On 22 January 2020, the European Court of Justice (ECJ) issued a key ruling related to third parties' rights of access to clinical study reports, on the basis of the EU regulation.This is the first time that the ECJ addressed this question as it relates to the pharmaceutical sector and especially to the clinical study report. This document is one of the most significant documents contained in marketing authorisation applications and includes explanations of the critical design features, the plan methods and conduct of the study, individual patient data and details of analytical methods.
In the specific context of the case, a competitor wished to access the clinical study report originally used by another pharmaceutical company in its MA application, which was filed with the EMA. The EMA agreed to this request and released the documentation, thus giving access to potentially sensitive commercial information. This decision was challenged by the pharmaceutical company at the origin of the clinical study report, before the EU Court. The company notably argued that documents submitted in a procedure for the granting of an MA, and in particular clinical study reports, were protected by a general presumption of confidentiality.

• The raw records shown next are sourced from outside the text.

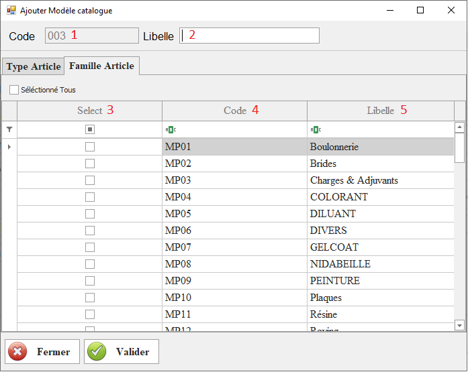Click the row indicator arrow beside MP01
This screenshot has height=372, width=468.
(x=9, y=147)
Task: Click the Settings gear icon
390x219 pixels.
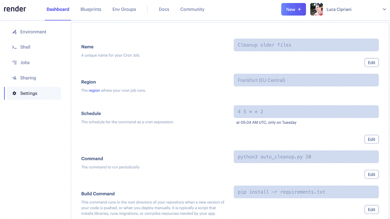Action: tap(14, 93)
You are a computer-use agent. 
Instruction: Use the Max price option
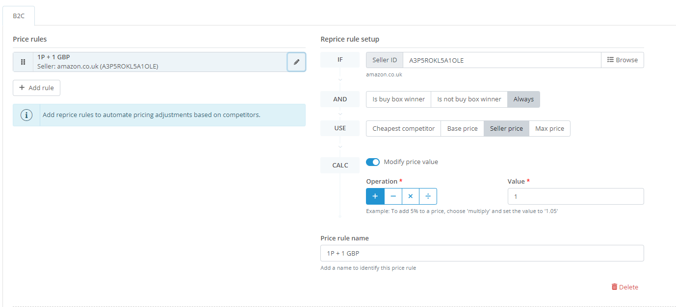pos(549,129)

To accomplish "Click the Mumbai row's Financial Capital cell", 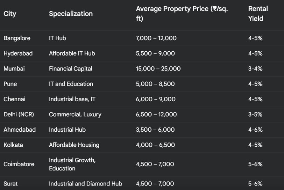I will pyautogui.click(x=71, y=69).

Both the EU Court, in its judgement dated 5 February 2018, and the ECJ in its present ruling dated 22 January 2020, found that no general presumption of confidentiality covers the clinical study report, although they did not deny that this document may indeed contain commercially confidential data. Surprisingly, the Court did not follow the Advocate General in its reasoning with regard to the application of a general presumption of confidentiality in the context of clinical trial data. Indeed, in the Advocate General's opinion, the application of such a general presumption in this context would be consistent with the market exclusivity granted to the pharmaceutical company identified as the "first mover" on the market vs. the pharmaceutical company that develops its medicine through the "generic approval route", afterwards.

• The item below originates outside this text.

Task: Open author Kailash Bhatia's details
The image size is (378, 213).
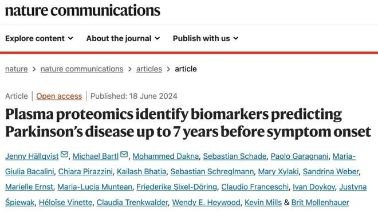Action: click(x=141, y=172)

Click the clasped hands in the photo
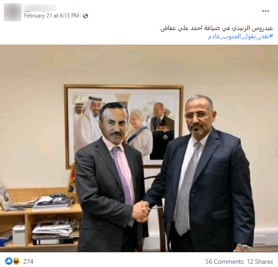[141, 211]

Some may think that this ECJ decision is particularly unfavourable to innovative pharmaceutical companies, while others, such as generic companies, may see an opportunity, as suggested by the Advocate General. In any event, there is no doubt that this ruling addressing very complex issues, will give rise to some tricky questions. Some of them are already popping up as we think of the impact of this case law on (i) the application of the rules set in the EMA Policy 0070 on the publication of clinical data for medicinal products for human use that was developed by the European Medicines Agency (EMA), in accordance with Article 80 of Regulation (EC) No 726/2004; and also (ii) on its articulation with the clinical trials regulation (EU) no. 536/2014. Will the ECJ confirm this case law once the clinical trials regulation come into force?